Please write out the final portion of the records below exactly: the line containing "Tap the Report Pairs row label", every line after it, and nothing else.

─── RECORDS FOR THIS TASK ───

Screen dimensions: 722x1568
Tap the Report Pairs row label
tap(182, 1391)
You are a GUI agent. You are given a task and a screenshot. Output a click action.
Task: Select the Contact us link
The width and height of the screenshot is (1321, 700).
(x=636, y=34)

───

WORKED SOLUTION =>
Tap the Report Pairs row label
tap(182, 1391)
You are a GUI agent. You are given a task and a screenshot. Output a click action.
Task: Select the Contact us link
The width and height of the screenshot is (1321, 700).
(x=636, y=34)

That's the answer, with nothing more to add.